2. the total k vector is not conserved in a photoemission process. The in-plane k-vector, i.e. parallel to the surface of emission, is conserved, but the perpendicular, or out-of-plane k-vector is not. We can already see this from reflection photoemission, where perpendicular momentum depends on whatever's left of the photon energy after a photoelectron leaves the bulk material. This applies even for emission from the Γ-point. (the photon momentum doesn't count in photoemission since it is typically minuscule when compared to the electronic momentum).

Zz.

 

[DrDu]

I'm not sure I understand this.

1. setting k=0 means that one is emitting from only electrons at the Γ point. This is only true if you have a material that has the Fermi level right at this point. This is obviously not true for metals which has an occupied band all the way to the Fermi energy. If this is a toy-model, then having the Fermi level right at k=0 and having an emission just from that point means that this state is not only discrete, but it is also singular (as in single, not as in a mathematical pole). This toy model does not represent a typical metal.
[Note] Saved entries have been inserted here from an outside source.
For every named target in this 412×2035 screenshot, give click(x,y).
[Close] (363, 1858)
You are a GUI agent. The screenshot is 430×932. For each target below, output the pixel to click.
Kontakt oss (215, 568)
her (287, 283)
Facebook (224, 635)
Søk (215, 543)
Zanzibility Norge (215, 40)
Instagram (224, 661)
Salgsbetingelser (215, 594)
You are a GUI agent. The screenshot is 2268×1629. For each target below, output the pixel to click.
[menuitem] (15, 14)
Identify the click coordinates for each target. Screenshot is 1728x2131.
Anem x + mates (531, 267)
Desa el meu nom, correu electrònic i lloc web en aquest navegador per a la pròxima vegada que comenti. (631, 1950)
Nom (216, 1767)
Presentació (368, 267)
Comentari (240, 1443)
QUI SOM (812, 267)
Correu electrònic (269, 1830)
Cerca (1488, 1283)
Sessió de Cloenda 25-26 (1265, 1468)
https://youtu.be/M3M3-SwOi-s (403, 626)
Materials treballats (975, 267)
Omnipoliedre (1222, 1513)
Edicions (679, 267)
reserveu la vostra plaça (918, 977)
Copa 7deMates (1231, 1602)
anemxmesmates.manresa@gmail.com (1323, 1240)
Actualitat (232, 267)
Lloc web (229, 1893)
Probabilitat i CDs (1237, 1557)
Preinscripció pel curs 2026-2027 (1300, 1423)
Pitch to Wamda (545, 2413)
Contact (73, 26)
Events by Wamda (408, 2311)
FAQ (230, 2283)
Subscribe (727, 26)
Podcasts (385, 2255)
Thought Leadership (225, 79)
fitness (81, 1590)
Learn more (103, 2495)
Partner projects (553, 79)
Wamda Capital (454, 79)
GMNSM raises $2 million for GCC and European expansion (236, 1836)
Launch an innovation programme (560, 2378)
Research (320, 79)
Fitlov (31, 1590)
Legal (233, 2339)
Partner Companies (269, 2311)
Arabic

2. the total k vector is not conserved in a photoemission process. The in-plane k-vector, i.e. parallel to the surface of emission, is conserved, but the perpendicular, or out-of-plane k-vector is not. We can already see this from reflection photoemission, where perpendicular momentum depends on whatever's left of the photon energy after a photoelectron leaves the bulk material. This applies even for emission from the Γ-point. (the photon momentum doesn't count in photoemission since it is typically minuscule when compared to the electronic momentum).

Zz.

ad 1. I was talking about setting the k vector of the EM field to 0, not that of the electron. This is what you also assume in your last sentence of 2. However, I avoided to speak of the photon momentum, as we want to show that the photoelectric effect occurs also without quantizing the EM field.
ad. 2. The k vector I was talking about is the crystal momentum of the electron, not its total momentum. Obviously crystal momentum is only defined for an electron inside the crystal.

 

[ZapperZ]

ad 1. I was talking about setting the k vector of the EM field to 0, not that of the electron. This is what you also assume in your last sentence of 2. However, I avoided to speak of the photon momentum, as we want to show that the photoelectric effect occurs also without quantizing the EM field.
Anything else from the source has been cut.